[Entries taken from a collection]
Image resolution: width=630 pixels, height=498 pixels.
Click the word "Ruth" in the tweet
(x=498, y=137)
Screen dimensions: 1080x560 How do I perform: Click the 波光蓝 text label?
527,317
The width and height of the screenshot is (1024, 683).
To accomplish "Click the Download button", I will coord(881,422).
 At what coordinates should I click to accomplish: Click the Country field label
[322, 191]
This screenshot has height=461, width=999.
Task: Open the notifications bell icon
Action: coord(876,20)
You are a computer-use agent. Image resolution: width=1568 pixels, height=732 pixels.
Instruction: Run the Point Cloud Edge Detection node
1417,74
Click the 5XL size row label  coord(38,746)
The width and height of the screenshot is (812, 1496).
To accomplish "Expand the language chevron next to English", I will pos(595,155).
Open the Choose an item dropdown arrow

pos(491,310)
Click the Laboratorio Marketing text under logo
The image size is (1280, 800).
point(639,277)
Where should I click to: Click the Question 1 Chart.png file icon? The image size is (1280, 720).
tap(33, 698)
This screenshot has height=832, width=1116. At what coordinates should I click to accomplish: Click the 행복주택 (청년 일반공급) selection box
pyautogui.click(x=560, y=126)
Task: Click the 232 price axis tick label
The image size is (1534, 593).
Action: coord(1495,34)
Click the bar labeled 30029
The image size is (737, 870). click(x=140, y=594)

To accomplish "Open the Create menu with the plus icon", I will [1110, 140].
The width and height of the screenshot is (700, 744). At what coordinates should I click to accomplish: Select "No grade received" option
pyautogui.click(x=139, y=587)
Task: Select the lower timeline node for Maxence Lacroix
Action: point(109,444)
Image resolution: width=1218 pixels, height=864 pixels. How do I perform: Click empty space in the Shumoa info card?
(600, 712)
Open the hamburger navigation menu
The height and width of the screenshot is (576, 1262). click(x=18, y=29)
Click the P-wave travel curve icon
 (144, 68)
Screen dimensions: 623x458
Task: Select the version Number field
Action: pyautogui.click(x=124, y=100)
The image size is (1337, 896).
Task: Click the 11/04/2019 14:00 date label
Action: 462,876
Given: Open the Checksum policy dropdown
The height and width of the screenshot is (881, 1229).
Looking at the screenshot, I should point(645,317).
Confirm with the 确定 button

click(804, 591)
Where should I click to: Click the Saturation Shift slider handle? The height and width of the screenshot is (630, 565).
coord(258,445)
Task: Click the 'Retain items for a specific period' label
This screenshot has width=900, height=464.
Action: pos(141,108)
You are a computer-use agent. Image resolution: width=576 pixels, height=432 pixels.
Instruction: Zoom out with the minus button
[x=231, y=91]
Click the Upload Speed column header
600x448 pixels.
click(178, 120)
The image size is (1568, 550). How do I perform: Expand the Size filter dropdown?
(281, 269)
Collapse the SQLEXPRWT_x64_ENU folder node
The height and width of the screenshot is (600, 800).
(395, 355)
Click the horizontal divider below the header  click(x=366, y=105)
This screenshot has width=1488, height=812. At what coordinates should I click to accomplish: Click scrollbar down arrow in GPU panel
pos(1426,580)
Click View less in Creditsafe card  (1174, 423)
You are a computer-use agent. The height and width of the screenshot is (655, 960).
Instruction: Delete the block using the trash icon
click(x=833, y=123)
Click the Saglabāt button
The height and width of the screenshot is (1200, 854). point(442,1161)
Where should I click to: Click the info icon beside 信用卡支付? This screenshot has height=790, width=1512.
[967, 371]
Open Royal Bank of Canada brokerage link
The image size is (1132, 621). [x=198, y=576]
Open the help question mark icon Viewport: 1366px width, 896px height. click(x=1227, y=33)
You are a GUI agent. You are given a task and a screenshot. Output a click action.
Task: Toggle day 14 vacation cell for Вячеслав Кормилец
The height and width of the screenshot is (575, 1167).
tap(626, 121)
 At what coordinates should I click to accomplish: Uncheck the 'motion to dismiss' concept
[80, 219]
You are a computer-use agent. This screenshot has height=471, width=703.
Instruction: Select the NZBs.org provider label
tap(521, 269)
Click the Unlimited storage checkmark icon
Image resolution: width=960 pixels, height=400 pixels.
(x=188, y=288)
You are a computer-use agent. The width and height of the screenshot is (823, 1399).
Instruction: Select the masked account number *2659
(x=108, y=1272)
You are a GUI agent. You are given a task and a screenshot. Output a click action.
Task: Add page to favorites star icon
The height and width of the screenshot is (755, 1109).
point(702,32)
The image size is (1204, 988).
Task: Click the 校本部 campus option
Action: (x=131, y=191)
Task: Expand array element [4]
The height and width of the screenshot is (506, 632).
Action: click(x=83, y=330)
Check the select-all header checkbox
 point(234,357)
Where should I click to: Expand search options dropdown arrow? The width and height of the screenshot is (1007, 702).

=== Your goal ===
Restate word for word the lines of the data above, starting at the line containing "Where should I click to: Click the Saturation" and ending at the line containing "You are a computer-use agent. Image resolution: width=576", both included, and nothing more.

=== Result of the task ===
Where should I click to: Click the Saturation Shift slider handle? The height and width of the screenshot is (630, 565).
coord(258,445)
Task: Click the 'Retain items for a specific period' label
This screenshot has width=900, height=464.
Action: pos(141,108)
You are a computer-use agent. Image resolution: width=576 pixels, height=432 pixels.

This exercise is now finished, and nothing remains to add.